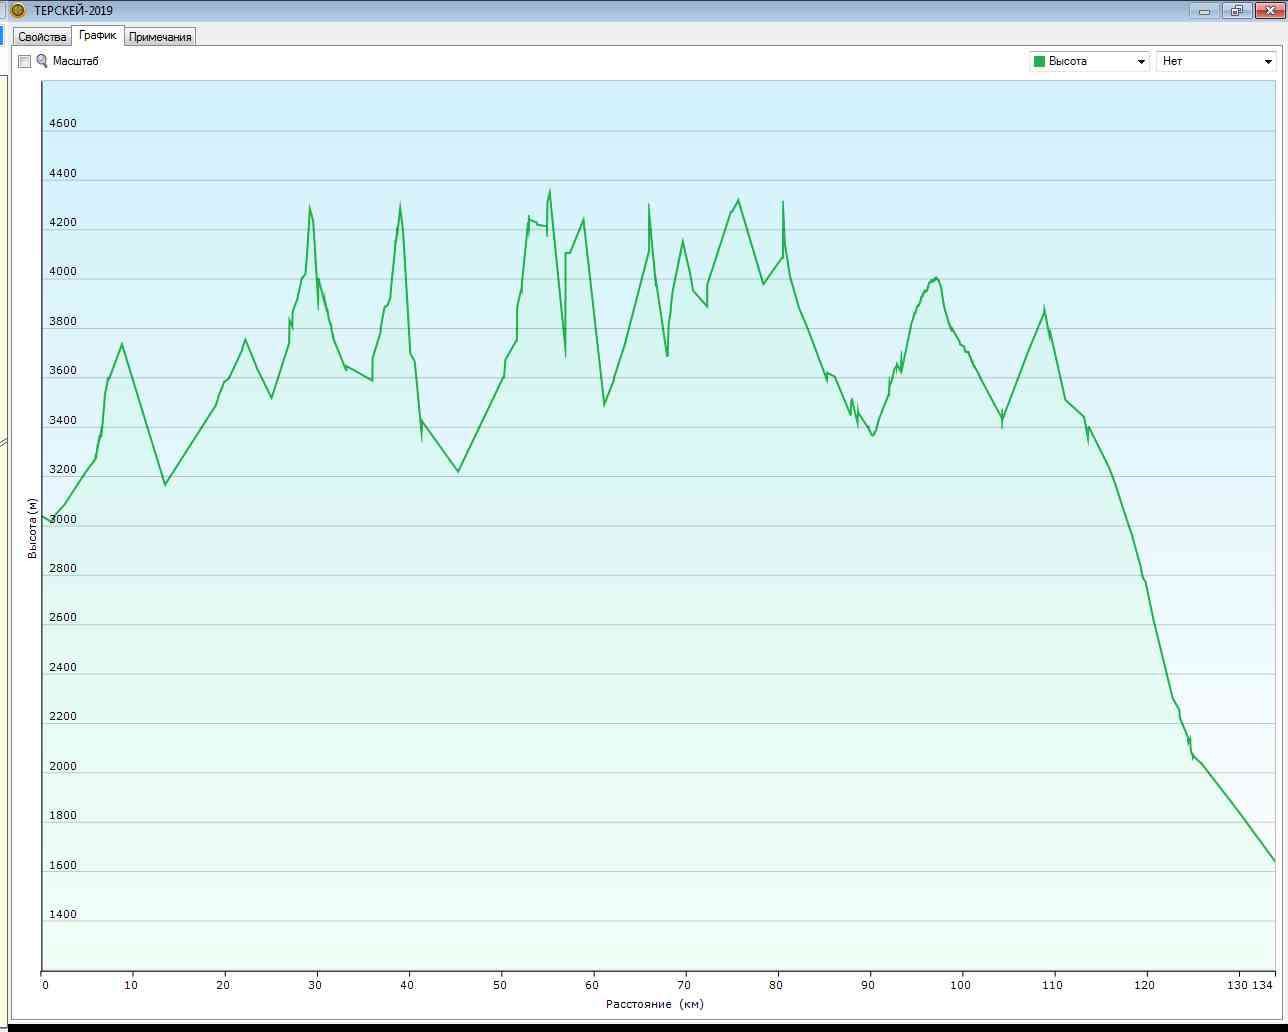Click the 4600 elevation axis label
The height and width of the screenshot is (1032, 1288).
[63, 124]
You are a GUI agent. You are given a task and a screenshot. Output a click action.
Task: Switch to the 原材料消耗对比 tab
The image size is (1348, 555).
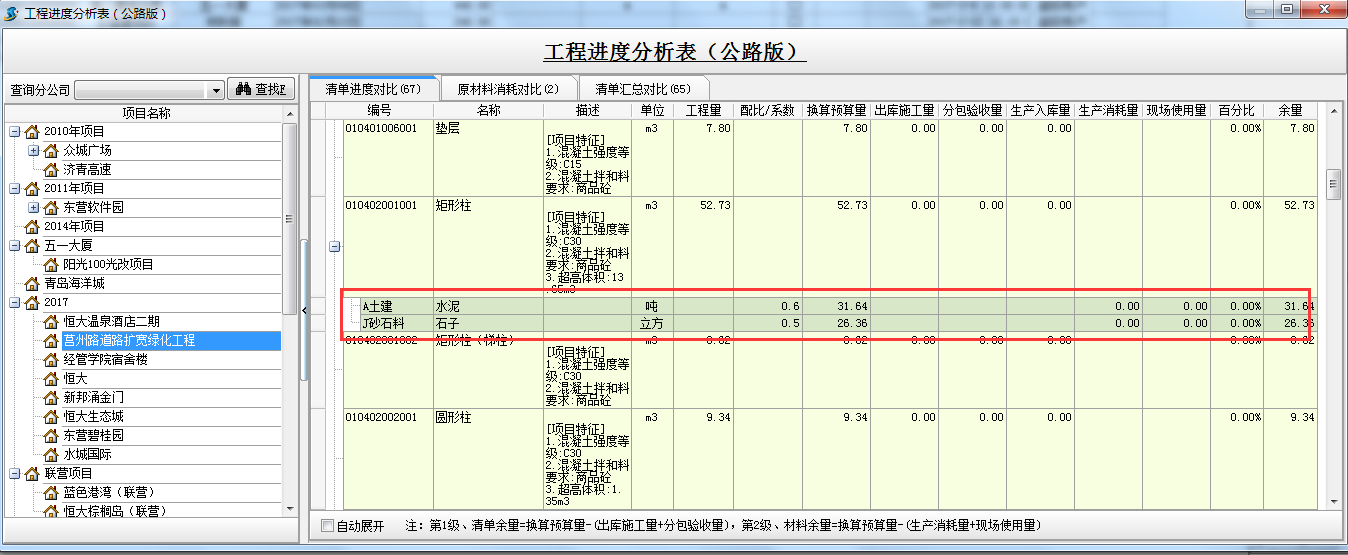coord(508,89)
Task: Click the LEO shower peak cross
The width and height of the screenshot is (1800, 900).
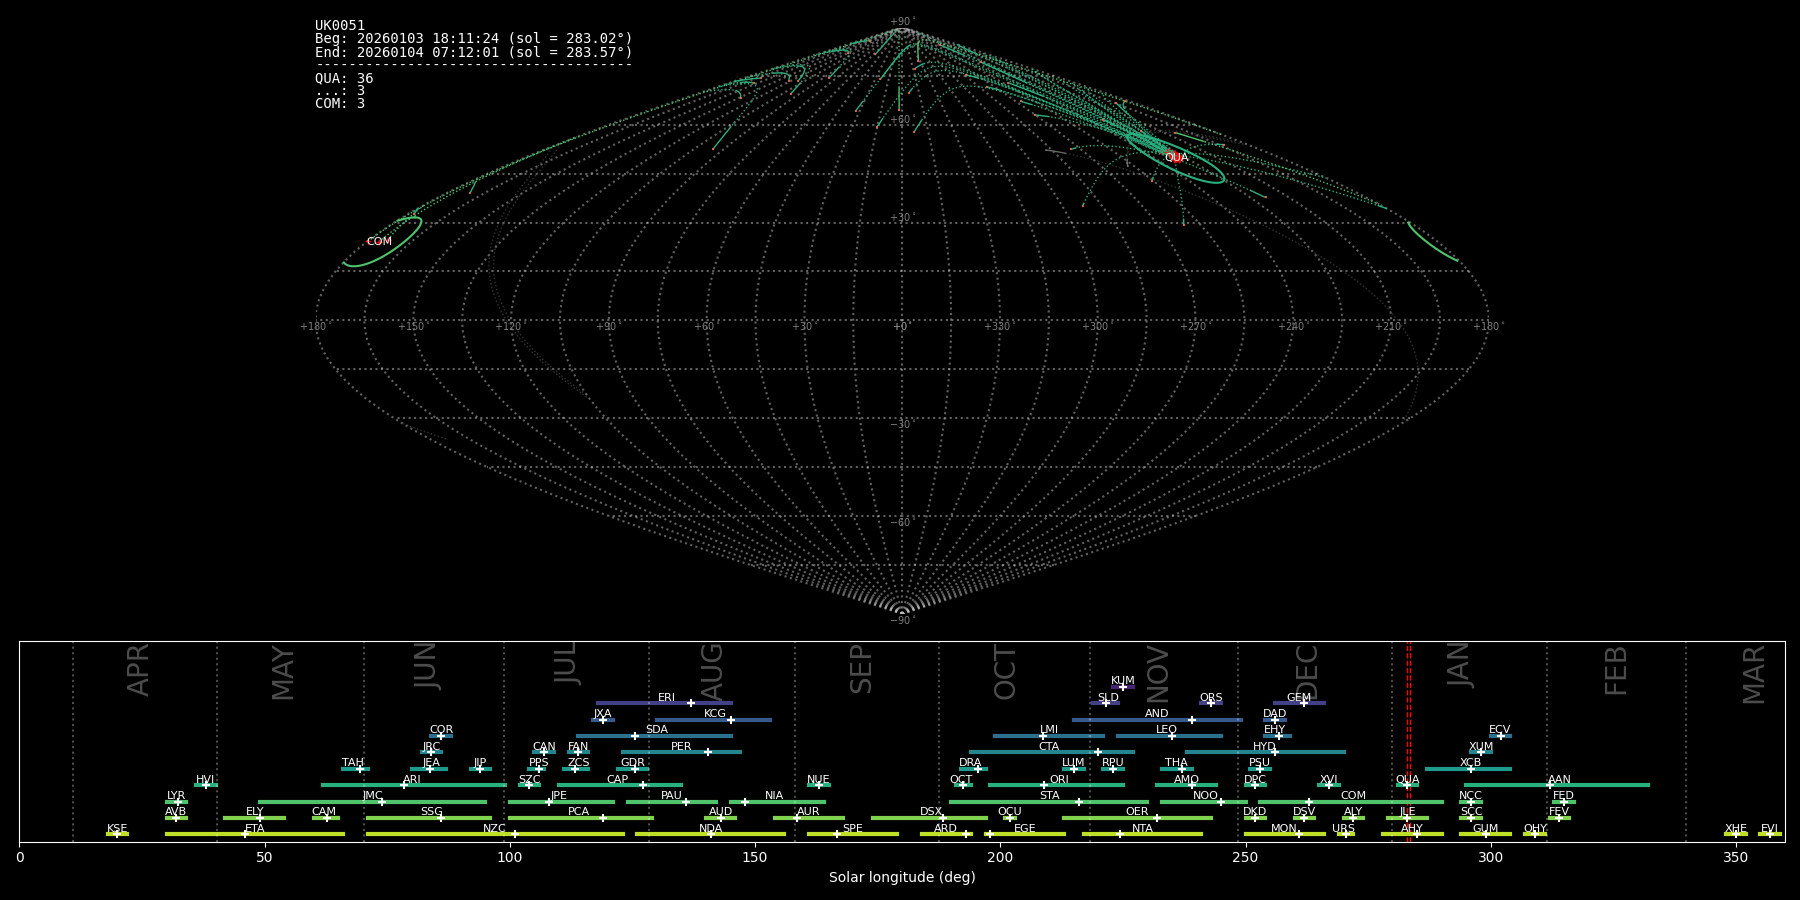Action: click(x=1172, y=736)
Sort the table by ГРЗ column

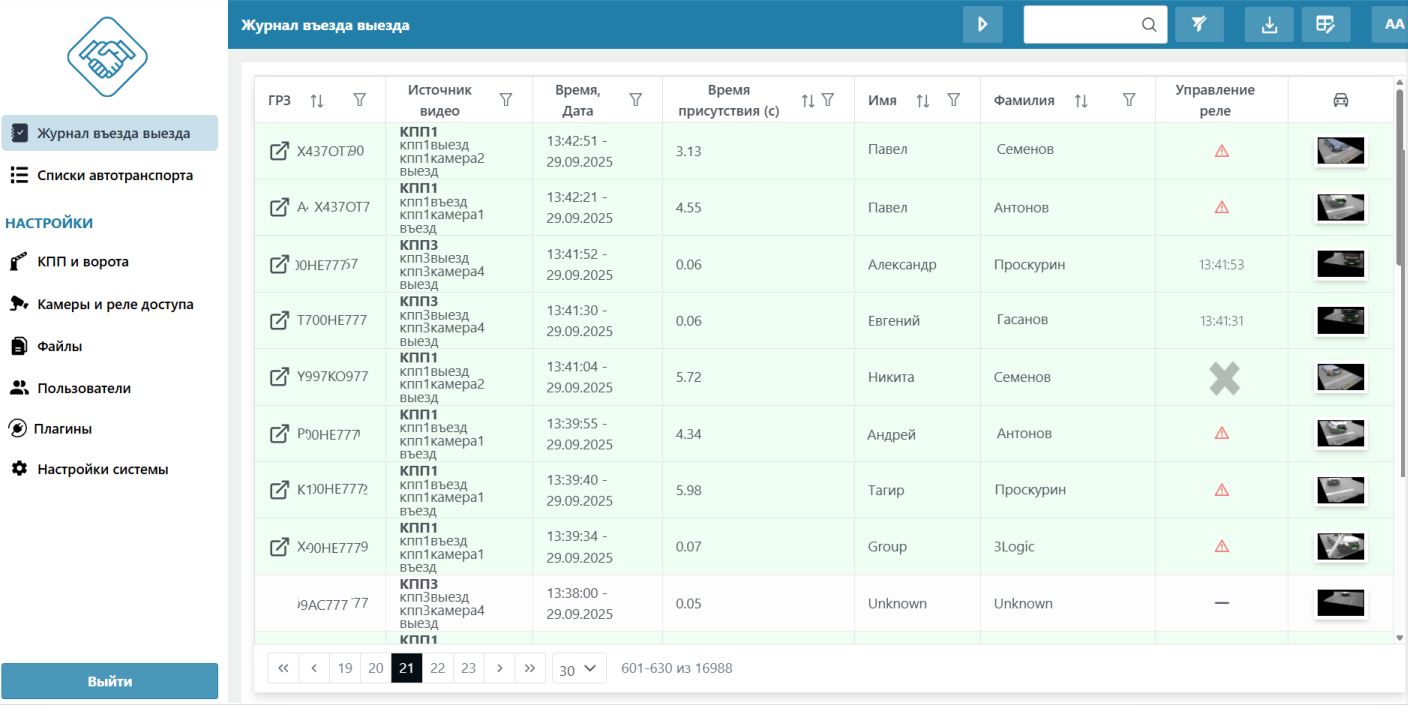point(317,100)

--- --- ---

Instructions to follow → Beginning with the line that holds "You are a GUI", return each line through the end of the records above exactly. Do not include pictures.

Reply →
You are a GUI agent. You are given a task and a screenshot. Output a click action.
Task: Switch to the 原材料消耗对比 tab
The image size is (1348, 555).
coord(508,89)
Task: Click the LEO shower peak cross
The width and height of the screenshot is (1800, 900).
Action: click(x=1172, y=736)
Sort the table by ГРЗ column

point(317,100)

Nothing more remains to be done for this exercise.